In order to save lives and flatten the curve in a worldwide pandemic, Gov. Whitmer’s emergency orders shut down portions of the state economy, and policymakers will have to deal with the effect this has on the budget. As part of that effort, the governor may want to ask Ford, General Motors and Fiat-Chrysler to reduce the money they get from the state as part of old economic development deals.
The state’s budget has already been approved, but it was based on revenue projections from before the COVID-19 pandemic. Because of the virus, there will be a difference between revenue and spending for the immediate year, and it will be up to the Legislature and the governor to work together to address the difference.
The governor has already signaled this need by making vetoes in a recently passed supplemental budget bill, ordering temporary layoffs of state workers, and announcing that she and her senior staff are going to take a pay cut. But as the state does its part, a bigger and better way to reduce government spending would be to turn to some of the private sector businesses that are large recipients of public taxpayer dollars.
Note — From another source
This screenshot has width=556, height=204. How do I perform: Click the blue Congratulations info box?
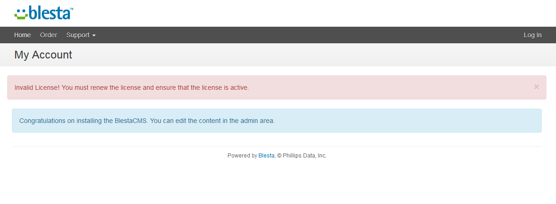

Ford, GM and Fiat-Chrysler all received large deals from the state during the 2009 recession, where they would receive money from state taxpayers based on how many people they employed in Michigan. The deals were worth $6.8 billion to be paid over 20 years, provided that the companies employ the agreed-upon numbers of people.
That is only an estimate, however. How much they actually receive from the state treasury is currently considered confidential taxpayer information, though legislation has been introduced to change that. These three deals account for the bulk of payments which cost $600 million per year, according to state reports. That makes these business subsidies a larger expense than the Department of Natural Resources, which spends only $356 million in state money.
The payments to the companies may already decline without further action. The auto industry is hurting like many others right now, and the automakers have laid off employees and closed factories during the epidemic, which can lower the amounts they receive from the state. But the shutdowns are not expected to last forever, and company managers are trying to reopen plants with appropriate safety measures.
We all know that thousands of Michigan jobs depend on the auto industry, and we want to see auto manufacturers come out of this crisis successfully. But as lawmakers recognize revenue losses, this is an opportunity to reconsider their priorities. These business tax credits for the Big Three automakers have already been willingly renegotiated by the companies, and with the COVID-19 crisis and its impending fiscal impact still in effect, these state subsidies may need to be re-evaluated.
In general, taking money from residents to give to select businesses is unfair, ineffective at creating jobs and expensive to the state budget. And at the very least, the state should add more transparency and accountability to its business tax credits program, making more information available on how much money is being spent — and the impact it is or isn’t having on job creation.
At least 20 percent of Michiganders are now out of work and making household budget cuts. Government managers at the state, school and local levels have started to struggle with the fiscal effects of the pandemic and stay-at-home order. They’re considering ways to stretch dollars further, reprioritize, and they may try some more blunt ways to save money, like pay cuts, hiring freezes and layoffs.
Transferring hundreds of millions from the state treasury to business subsidy deals is something that lawmakers and the governor should revisit. There are better uses for the money.